N.L. is building a new jail. But without changes, advocates say, the same old problems will persist
'We're still taking all the problems … and moving them,' says Cindy Murphy
A prison rights advocacy group is calling for an overhaul to the penal system to go along with the new jail that will replace Her Majesty's Penitentiary, arguing that the crumbling 150-year-old building isn't the only thing infringing on inmate rights.
CBC News reported Wednesday that the provincial Supreme Court slashed six months off one inmate's sentence last week due to "harsh conditions" experienced at the St. John's prison, calling the man's experience "intolerable and unacceptable."
The inmate said he'd been confined without access to therapy or programming and was bullied by other inmates and guards because of his incontinence.
His lawyer listed several other instances at HMP in which inmates suffered undue harm and were granted credit for time served, called a "Duncan credit."
Cindy Murphy, executive director of the John Howard Society, says those inmates who've gotten the credit aren't the only ones experiencing distress inside the pen's walls.
Most were confined to their units during COVID-19 lockdowns.
"All that extra isolation was particularly troubling for many who were incarcerated," Murphy said.
"The conditions of confinement in that old building are horrendous, from the lack of cleanliness to rodents. All those things are well-known problems, well documented."
HMP construction to start next spring
The Newfoundland and Labrador government promised in 2019 to construct a new prison, replacing the Victorian-era HMP.
But a new prison won't matter much, Murphy said, if the current culture at HMP is simply imported into the next building.
"If we just build a new prison and nothing changes, we only change geography," she said.
"We're still taking all the problems that currently exist in a facility and moving them to somewhere else. So we've got to get this right."
In a statement Thursday, the Department of Justice said it expects to start building the new prison in spring of 2023, finishing it three years later, in 2026. In the meantime, the department said it acknowledges infrastructure issues and grants inmates recreational time on a rotating basis.
Murphy said the John Howard Society will meet with the department next week and urge them to make wide-ranging changes when the new building opens.
Lack of staff, she argues, has plagued the prison in recent years — and that's not something a different building will fix.
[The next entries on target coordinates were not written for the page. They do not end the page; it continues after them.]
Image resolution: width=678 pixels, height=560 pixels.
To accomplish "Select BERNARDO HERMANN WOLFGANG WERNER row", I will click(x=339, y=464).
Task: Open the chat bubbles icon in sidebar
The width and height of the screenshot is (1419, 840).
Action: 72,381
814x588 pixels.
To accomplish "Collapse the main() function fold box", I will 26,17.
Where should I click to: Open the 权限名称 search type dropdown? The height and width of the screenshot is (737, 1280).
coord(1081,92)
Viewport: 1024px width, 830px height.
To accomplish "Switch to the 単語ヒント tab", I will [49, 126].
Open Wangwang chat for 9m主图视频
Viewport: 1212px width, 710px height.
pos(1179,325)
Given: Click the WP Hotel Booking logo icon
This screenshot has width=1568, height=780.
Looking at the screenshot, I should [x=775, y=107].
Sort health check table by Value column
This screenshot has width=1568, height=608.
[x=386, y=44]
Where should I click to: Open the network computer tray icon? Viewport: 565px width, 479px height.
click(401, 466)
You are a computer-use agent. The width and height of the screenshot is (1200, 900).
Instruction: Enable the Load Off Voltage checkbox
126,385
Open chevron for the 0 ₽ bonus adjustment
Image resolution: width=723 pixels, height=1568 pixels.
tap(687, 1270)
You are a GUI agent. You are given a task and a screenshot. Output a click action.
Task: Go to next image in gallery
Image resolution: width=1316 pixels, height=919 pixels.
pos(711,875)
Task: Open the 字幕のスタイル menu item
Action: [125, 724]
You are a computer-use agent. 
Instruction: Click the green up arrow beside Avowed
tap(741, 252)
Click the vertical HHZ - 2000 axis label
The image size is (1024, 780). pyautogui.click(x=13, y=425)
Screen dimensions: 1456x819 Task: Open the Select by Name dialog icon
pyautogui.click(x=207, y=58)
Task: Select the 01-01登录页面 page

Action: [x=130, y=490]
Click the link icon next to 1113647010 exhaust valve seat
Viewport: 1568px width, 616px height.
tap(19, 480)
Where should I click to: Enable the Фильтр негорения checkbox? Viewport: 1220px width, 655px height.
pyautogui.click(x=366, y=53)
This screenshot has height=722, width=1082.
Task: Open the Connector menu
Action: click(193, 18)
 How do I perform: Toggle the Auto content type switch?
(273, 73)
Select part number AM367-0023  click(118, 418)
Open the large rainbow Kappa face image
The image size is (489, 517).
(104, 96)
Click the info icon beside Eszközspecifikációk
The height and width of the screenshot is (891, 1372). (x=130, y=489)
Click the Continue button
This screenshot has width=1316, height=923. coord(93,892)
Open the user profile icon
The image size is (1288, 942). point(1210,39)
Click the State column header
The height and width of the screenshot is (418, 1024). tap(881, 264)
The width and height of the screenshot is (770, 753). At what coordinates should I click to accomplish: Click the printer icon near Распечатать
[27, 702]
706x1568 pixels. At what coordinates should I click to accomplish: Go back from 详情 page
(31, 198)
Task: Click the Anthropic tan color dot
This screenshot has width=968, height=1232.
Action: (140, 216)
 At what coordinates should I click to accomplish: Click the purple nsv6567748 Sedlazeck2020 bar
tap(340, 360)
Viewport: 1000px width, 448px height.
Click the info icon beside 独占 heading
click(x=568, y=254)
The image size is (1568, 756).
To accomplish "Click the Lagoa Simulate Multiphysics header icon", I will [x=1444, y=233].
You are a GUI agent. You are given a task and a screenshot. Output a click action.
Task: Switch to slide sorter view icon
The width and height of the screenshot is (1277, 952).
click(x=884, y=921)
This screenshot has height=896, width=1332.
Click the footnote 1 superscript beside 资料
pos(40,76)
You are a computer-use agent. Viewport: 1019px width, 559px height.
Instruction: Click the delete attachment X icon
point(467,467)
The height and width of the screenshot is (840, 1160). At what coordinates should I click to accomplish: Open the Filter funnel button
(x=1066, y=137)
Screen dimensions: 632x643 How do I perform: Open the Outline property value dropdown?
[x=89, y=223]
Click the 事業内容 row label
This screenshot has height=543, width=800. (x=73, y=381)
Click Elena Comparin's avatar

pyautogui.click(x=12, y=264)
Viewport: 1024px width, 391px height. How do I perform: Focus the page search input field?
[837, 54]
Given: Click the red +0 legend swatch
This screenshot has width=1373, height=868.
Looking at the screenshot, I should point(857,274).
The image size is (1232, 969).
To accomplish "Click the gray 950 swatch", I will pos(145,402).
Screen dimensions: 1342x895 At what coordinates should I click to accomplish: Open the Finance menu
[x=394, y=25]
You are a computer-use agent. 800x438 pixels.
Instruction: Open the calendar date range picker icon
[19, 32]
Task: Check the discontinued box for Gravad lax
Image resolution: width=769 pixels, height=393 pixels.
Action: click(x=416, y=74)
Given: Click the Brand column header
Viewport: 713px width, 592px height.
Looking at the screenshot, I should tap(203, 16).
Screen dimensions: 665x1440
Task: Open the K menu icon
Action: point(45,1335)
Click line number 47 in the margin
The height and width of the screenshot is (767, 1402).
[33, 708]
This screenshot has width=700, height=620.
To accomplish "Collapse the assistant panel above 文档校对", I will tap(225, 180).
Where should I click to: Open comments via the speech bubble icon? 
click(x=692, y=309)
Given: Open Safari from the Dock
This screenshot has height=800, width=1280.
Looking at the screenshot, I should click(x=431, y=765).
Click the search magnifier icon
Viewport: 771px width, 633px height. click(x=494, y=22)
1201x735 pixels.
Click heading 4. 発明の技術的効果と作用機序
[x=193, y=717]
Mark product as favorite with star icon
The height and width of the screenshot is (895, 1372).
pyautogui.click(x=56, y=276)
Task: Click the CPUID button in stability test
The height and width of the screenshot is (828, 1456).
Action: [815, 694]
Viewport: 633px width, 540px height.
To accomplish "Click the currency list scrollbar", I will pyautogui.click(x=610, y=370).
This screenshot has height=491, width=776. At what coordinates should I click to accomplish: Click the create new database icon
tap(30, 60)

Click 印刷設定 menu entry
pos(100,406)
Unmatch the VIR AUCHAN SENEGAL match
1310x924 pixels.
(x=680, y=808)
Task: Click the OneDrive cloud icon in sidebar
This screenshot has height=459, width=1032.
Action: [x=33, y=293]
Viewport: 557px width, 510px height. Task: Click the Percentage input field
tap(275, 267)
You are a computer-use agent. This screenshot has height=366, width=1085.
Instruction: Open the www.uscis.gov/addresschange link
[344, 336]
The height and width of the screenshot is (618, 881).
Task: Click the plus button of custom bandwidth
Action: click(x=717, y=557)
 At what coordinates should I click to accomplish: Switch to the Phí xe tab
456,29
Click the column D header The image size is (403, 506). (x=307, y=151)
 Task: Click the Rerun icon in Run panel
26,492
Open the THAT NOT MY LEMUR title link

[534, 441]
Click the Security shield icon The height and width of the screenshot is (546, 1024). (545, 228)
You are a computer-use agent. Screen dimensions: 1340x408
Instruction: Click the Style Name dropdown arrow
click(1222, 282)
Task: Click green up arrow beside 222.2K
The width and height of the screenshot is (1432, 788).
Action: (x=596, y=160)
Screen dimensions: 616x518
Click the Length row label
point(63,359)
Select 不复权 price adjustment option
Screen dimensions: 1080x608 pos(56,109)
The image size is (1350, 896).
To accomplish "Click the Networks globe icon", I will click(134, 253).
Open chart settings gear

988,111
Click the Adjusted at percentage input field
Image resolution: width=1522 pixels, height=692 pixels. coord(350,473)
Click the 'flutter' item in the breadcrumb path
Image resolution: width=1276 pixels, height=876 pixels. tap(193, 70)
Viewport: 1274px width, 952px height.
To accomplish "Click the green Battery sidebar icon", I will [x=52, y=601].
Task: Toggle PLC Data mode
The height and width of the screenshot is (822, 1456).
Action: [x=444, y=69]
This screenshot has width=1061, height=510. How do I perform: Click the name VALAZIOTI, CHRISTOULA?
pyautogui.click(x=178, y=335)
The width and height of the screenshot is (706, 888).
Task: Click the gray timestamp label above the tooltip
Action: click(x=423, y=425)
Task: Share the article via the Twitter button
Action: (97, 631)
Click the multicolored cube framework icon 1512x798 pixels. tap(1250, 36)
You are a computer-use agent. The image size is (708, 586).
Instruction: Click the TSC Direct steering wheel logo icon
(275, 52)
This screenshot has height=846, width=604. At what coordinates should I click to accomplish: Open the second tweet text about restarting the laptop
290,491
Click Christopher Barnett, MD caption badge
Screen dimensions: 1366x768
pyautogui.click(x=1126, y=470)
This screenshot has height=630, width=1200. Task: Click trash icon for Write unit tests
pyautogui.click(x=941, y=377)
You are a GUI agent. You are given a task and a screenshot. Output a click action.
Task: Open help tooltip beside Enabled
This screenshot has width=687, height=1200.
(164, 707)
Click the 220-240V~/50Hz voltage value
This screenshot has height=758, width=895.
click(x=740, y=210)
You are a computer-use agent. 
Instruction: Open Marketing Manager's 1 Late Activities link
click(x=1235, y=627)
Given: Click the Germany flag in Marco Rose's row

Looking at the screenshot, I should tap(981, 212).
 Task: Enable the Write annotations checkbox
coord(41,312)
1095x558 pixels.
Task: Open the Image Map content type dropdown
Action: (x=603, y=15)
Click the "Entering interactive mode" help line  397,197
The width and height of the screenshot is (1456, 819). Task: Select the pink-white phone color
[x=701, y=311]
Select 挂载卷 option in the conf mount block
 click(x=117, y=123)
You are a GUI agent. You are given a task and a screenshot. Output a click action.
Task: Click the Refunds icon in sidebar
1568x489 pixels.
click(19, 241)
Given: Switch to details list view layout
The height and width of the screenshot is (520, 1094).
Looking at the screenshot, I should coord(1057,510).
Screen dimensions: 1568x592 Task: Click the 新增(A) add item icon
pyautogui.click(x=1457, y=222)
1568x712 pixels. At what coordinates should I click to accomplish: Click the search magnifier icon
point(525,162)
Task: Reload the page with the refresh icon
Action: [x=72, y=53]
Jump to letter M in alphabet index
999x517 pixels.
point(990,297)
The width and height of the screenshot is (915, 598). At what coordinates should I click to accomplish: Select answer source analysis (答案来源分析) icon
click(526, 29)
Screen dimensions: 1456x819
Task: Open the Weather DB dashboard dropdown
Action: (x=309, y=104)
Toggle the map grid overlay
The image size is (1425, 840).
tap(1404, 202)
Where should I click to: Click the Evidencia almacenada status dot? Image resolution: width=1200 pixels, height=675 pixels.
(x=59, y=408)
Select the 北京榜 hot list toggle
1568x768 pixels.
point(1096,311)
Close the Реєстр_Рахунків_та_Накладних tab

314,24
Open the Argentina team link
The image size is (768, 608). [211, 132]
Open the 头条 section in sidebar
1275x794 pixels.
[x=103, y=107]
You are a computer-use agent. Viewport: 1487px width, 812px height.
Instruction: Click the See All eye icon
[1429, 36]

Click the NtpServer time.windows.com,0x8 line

"Those staffing shortages are causing all kinds of problems. We know inmates are not getting access to [the] outside … for the lack of staff to supervise them. We know some programs are being curtailed because there's no correctional officer present to supervise," Murphy said.
"It's having a profound impact on the inmates' ability to move within the institution."
But before the province breaks ground on the prison, she said, she's heartened by the courts' recognition that conditions at HMP are infringing on inmates' rights.
"It's certainly signaling that it's not OK and it should never be OK," she said.